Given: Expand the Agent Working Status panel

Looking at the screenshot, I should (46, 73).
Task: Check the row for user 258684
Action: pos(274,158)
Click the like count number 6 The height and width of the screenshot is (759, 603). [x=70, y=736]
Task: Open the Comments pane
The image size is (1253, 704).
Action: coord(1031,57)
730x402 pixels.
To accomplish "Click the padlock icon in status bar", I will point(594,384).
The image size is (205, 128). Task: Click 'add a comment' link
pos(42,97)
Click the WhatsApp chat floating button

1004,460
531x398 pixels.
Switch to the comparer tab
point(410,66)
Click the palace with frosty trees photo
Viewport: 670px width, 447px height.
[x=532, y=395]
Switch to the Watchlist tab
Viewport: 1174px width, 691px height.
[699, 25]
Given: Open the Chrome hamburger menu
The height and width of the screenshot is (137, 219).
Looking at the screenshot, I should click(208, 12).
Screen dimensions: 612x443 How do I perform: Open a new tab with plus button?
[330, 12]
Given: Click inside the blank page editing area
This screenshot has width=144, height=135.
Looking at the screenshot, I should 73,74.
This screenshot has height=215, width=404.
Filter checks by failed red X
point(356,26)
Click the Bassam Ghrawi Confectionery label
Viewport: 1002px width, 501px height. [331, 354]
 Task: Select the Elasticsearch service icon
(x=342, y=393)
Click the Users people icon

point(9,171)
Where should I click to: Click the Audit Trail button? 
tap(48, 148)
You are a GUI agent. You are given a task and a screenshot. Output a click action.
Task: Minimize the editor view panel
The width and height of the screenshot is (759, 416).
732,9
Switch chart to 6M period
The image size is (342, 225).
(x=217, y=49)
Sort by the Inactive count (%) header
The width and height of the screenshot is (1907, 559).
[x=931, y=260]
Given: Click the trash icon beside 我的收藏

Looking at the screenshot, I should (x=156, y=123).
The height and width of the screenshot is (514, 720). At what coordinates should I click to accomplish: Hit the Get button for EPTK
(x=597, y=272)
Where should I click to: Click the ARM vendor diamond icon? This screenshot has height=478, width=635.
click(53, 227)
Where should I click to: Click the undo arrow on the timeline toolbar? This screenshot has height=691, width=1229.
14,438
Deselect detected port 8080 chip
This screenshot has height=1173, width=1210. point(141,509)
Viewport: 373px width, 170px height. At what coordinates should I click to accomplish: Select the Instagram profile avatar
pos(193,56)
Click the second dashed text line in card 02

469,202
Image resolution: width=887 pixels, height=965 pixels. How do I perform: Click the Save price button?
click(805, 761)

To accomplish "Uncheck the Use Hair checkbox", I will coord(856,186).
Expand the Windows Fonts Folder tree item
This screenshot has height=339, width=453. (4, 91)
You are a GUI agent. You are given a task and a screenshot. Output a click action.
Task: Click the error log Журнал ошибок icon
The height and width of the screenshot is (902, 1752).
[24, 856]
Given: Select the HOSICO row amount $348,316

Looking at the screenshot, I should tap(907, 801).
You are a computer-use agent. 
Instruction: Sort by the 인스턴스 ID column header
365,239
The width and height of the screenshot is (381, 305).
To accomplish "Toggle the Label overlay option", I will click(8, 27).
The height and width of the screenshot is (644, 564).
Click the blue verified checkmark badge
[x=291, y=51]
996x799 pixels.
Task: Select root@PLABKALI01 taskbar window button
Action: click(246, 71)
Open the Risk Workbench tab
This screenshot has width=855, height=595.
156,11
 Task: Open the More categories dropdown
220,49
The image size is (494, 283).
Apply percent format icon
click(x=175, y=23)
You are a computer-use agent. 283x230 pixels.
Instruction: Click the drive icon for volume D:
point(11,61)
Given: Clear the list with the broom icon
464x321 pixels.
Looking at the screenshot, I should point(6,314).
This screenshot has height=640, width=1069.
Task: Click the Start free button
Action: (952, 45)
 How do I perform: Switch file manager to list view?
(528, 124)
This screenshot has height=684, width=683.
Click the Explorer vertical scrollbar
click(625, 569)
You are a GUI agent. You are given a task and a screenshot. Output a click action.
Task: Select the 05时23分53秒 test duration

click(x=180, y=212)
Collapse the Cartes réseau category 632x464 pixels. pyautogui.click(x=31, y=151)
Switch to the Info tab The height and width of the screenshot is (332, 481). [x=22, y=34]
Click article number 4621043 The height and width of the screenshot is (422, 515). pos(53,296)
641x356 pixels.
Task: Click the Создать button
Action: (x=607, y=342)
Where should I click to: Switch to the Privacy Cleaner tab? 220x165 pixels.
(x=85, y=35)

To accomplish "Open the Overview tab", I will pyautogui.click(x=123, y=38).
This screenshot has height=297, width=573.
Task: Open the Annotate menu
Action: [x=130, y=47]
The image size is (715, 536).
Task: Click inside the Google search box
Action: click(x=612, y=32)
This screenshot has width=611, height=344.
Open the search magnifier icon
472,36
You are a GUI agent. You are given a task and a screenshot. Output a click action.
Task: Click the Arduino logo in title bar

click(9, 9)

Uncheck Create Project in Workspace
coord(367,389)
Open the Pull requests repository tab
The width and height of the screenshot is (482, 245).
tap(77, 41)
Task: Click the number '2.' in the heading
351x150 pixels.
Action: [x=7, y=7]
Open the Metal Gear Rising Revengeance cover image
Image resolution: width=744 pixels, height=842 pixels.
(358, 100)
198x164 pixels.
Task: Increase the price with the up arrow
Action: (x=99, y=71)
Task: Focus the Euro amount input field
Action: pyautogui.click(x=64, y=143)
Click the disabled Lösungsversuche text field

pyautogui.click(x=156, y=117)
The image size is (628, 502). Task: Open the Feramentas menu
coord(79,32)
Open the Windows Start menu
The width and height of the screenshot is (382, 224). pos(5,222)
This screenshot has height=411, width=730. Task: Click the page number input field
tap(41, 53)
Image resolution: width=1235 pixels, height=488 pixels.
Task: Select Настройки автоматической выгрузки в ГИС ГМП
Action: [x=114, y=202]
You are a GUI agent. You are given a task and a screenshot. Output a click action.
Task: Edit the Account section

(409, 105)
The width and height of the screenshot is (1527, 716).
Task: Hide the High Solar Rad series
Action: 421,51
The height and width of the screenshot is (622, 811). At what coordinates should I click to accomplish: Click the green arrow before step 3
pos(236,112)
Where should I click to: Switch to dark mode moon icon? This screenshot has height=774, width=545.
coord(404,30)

———

* [Requirement]:
Go back to the listing above. Copy word for word the lines from the one with "Where should I click to: Switch to the" through the one with "Task: Click the number '2.' in the heading", and nothing more.

* [Answer area]:
Where should I click to: Switch to the Privacy Cleaner tab? 220x165 pixels.
(x=85, y=35)

To accomplish "Open the Overview tab", I will pyautogui.click(x=123, y=38).
This screenshot has height=297, width=573.
Task: Open the Annotate menu
Action: [x=130, y=47]
The image size is (715, 536).
Task: Click inside the Google search box
Action: click(x=612, y=32)
This screenshot has width=611, height=344.
Open the search magnifier icon
472,36
You are a GUI agent. You are given a task and a screenshot. Output a click action.
Task: Click the Arduino logo in title bar

click(9, 9)

Uncheck Create Project in Workspace
coord(367,389)
Open the Pull requests repository tab
The width and height of the screenshot is (482, 245).
tap(77, 41)
Task: Click the number '2.' in the heading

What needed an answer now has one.